WHAT NEEDS TO BE DONE – Retype, exactly as they appear below, the lines between the line holding "The image size" and the line holding "Select the 3000", both ends included.

RECORDS PROVIDED –
>>

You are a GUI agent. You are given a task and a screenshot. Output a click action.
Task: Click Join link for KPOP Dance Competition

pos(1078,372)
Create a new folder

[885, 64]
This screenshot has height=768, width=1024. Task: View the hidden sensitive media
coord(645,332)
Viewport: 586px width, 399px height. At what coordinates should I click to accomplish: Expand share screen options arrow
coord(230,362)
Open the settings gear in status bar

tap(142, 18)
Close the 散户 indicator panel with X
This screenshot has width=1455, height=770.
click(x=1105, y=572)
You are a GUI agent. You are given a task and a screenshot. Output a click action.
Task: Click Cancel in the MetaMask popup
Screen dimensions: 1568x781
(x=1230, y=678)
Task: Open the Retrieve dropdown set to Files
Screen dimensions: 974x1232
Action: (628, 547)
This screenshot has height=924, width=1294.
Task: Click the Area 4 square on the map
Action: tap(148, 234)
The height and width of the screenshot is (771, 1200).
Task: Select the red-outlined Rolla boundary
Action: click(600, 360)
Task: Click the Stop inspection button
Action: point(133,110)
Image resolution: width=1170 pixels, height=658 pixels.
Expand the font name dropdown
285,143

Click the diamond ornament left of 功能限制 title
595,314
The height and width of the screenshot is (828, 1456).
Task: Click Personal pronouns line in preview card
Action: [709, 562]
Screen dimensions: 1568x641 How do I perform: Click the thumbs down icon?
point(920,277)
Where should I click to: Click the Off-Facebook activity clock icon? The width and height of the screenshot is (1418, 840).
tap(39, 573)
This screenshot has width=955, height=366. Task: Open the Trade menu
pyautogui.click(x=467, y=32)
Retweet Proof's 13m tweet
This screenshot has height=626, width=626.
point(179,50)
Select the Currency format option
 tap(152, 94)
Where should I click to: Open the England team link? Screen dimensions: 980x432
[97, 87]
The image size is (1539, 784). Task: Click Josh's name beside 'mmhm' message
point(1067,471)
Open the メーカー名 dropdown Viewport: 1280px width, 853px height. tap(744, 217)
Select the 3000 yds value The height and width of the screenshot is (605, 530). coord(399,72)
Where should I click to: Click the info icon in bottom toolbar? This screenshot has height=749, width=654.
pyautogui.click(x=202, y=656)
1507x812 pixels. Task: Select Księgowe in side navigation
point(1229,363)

<<

PROBLEM SOLUTION –
The image size is (1539, 784). Task: Click Josh's name beside 'mmhm' message
point(1067,471)
Open the メーカー名 dropdown Viewport: 1280px width, 853px height. tap(744, 217)
Select the 3000 yds value The height and width of the screenshot is (605, 530). coord(399,72)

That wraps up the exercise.